You might be making pixel art for a game. So you design your graphics by coloring a grid of pixels. But when you display the graphics, you probably scale it up several times. On the design level, your pixel character can still be said to consist of for example 7×12 pixels even though it might be taking up 28×48 pixels on the screen.
So we live with different meanings of the word "pixel".
Likewise, when working with design for print, a pixel in itself have no meaning in a physical sense. In vector layout applications, you often place images at different resolutions in the same document. You can even rotate or stretch the images.
In this (very ugly) collage from InDesign, because we have defined a physical size for each image, the four images now have each their own resolution measured in PPI (pixels per inch). The stretched image where the pixels aren't square have a different resolution horizontally and vertically.

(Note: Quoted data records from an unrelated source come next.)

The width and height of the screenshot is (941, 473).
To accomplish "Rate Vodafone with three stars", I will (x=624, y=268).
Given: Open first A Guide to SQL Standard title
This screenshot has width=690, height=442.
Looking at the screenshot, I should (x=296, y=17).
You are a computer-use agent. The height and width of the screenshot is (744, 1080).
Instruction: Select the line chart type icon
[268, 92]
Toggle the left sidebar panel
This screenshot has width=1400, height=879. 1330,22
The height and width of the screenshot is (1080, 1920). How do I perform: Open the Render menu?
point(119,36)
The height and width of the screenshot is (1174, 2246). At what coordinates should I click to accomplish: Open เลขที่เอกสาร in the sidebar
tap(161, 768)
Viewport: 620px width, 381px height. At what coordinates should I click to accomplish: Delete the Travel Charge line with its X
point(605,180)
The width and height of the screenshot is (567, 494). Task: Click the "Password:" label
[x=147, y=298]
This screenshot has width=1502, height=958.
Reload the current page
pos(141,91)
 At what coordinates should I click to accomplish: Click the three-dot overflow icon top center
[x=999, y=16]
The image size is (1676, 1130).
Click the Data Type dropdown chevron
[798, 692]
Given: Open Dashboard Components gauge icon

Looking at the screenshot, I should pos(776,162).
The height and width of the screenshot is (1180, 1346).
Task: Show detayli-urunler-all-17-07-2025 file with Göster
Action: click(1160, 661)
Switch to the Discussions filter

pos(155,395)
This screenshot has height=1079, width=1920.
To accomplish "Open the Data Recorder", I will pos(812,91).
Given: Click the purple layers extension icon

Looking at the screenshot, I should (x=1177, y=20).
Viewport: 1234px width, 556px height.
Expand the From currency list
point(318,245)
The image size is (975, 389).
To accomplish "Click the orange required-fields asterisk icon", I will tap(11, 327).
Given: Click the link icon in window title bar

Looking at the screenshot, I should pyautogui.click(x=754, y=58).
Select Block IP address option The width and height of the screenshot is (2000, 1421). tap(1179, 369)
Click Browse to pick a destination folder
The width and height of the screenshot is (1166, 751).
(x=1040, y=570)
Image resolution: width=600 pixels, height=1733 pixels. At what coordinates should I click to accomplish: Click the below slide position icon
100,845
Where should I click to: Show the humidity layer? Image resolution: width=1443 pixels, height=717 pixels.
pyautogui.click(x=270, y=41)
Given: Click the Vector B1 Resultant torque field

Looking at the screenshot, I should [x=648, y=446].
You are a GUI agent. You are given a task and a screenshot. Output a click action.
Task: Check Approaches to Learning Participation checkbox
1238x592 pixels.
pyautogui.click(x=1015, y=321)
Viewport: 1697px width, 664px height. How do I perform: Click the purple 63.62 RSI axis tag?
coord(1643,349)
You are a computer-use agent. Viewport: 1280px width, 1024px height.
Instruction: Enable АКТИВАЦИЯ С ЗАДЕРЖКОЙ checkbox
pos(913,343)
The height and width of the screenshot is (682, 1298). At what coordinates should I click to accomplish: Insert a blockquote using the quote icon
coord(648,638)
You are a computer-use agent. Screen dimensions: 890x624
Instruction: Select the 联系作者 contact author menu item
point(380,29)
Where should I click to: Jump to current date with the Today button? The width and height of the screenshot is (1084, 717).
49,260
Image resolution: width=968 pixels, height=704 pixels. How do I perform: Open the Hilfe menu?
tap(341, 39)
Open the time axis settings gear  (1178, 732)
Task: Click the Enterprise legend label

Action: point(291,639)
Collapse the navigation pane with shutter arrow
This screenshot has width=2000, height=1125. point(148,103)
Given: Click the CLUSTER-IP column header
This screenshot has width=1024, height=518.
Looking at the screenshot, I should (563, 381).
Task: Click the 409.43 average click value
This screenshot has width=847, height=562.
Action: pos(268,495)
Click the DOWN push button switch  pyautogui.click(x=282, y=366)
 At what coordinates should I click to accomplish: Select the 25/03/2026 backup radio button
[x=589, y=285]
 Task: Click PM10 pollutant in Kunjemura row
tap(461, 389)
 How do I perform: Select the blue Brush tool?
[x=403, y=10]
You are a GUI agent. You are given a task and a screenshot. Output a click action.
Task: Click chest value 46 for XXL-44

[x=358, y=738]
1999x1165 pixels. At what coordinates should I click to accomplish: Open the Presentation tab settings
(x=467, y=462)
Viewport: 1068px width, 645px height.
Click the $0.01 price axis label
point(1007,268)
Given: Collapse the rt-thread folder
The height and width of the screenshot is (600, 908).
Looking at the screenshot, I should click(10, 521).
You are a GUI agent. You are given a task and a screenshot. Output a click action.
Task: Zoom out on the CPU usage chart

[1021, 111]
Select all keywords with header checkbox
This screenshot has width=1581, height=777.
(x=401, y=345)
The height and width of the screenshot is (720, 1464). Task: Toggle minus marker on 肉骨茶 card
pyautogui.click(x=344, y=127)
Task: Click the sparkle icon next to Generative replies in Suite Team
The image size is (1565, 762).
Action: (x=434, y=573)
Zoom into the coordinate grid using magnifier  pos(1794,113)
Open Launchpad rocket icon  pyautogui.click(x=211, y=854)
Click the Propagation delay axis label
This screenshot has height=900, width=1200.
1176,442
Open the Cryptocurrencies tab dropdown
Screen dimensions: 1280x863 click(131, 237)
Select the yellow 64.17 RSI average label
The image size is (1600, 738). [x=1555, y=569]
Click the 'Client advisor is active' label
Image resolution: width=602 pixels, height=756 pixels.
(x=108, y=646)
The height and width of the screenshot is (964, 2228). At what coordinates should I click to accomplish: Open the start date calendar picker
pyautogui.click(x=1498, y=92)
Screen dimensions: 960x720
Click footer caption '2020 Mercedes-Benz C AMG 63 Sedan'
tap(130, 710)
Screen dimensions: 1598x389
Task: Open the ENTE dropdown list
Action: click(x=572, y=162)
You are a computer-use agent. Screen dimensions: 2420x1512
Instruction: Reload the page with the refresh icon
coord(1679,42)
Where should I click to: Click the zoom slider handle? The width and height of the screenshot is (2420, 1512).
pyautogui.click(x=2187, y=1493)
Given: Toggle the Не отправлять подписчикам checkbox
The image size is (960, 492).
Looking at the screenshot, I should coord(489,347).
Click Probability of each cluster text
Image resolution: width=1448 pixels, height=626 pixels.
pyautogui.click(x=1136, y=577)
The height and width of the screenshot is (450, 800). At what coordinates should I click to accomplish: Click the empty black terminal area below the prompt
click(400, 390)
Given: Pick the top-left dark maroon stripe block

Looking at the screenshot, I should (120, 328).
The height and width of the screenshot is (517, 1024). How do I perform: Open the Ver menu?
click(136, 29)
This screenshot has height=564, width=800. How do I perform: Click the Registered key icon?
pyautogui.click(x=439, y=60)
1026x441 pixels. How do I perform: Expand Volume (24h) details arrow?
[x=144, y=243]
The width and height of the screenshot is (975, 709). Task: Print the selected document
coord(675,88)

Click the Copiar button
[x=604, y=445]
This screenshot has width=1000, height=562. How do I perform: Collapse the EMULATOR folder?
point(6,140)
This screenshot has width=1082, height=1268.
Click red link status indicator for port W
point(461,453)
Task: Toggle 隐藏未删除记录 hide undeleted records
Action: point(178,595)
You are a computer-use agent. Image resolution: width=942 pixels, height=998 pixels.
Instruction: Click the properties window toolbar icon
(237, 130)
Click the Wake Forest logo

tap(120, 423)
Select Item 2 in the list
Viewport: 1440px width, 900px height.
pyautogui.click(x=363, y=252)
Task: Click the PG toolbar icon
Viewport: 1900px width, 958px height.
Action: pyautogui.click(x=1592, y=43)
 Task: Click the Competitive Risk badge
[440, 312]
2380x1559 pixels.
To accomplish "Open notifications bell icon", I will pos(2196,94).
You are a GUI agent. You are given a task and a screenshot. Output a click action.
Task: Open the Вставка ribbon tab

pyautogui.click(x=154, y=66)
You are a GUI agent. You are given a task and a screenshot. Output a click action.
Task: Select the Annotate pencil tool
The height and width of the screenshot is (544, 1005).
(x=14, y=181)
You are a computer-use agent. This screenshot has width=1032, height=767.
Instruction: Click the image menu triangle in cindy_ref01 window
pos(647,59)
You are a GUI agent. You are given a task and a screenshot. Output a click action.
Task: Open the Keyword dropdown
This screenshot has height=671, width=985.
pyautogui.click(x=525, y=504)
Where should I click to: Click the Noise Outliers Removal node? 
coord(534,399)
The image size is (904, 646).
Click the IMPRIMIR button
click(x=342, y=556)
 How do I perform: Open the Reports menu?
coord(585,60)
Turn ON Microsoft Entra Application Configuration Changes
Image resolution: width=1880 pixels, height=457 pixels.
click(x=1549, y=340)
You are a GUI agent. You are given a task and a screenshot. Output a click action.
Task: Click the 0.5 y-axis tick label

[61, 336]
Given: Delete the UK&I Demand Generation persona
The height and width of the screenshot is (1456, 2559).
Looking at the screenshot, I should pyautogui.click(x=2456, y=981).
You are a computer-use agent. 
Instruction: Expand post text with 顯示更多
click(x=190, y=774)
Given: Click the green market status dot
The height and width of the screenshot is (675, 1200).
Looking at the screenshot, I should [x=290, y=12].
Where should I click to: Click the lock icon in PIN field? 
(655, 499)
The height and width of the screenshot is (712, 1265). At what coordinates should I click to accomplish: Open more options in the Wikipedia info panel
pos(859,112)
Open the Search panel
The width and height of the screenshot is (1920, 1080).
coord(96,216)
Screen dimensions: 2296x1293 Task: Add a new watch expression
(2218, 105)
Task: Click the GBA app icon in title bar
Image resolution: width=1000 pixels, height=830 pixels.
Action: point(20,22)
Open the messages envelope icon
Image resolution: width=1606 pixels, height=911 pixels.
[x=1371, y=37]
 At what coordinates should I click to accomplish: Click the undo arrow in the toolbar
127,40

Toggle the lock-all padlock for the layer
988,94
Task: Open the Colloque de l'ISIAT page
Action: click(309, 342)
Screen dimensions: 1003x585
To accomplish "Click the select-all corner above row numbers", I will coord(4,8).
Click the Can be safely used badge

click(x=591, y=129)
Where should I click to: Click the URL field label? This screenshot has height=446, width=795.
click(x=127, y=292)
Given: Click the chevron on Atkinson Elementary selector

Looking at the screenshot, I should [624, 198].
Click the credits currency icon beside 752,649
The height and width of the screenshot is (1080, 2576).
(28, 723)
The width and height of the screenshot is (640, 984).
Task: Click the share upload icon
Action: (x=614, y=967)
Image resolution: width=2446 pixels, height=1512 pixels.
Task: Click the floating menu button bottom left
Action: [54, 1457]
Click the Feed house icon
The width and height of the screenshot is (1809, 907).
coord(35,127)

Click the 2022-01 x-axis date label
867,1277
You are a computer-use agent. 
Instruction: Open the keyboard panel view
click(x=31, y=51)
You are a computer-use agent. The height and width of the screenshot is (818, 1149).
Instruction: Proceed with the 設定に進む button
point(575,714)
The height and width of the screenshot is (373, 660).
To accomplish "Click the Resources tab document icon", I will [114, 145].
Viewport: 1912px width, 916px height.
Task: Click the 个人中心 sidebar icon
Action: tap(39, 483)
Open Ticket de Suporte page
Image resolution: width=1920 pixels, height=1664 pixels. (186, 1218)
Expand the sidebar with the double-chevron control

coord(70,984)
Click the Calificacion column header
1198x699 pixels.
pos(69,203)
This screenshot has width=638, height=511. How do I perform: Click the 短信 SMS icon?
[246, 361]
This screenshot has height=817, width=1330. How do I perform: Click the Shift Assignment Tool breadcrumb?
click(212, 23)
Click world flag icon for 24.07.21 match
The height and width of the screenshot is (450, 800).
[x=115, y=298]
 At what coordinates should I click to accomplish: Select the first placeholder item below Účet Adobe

A dot is, for a graphic designer, a less ambiguous term. It's the smallest square a printing device can print. Unlike a pixel, a dot does have a physical size although it differs from device to device.
Most (if not all) printing devices can only print solid inks. Either there is color applied or there isn't. Like an old-fashioned stamp. So they need to have a rather high resolution of dots to be able to make some kind of pattern to create the illusion of different colors.
For example the offset machine we have at my job use printing plates that has a resolution of 2400 DPI (dots per inch). When a document is sent to the so-called RIP (raster image processor), it creates a 1-bit image of each CMYK channel. The tints of the original pixels are interpreted into different densities of halftone screen. These patterns are made of dots. (Note that the circles of the halftone screen are not what we talk about when we say "dots". The dots are the square elements which the circles consist of. Of course they are saved as pixels in an image file, but at this stage of production we still refer to them as dots.)
Below is a close-up of part of the collage from above after being interpreted by a RIP. It shows all four CMYK channels layered on top of each other. The original pixels are sort of used as masks for the halftone raster. It's one big messy soup of pixels at different PPI, normalized into halftone raster at one specific DPI.
The 1-bit images of each channel are burned onto printing plates and thereby the dots become physical. Ink is applied to the plates and then pressed onto paper. So the dots are directly transferred to paper, but the original pixels are long gone.
(I'm focusing on offset print as its my expertise. On a digital printer like an inkjet, the process is different but more or less follows the same principle.)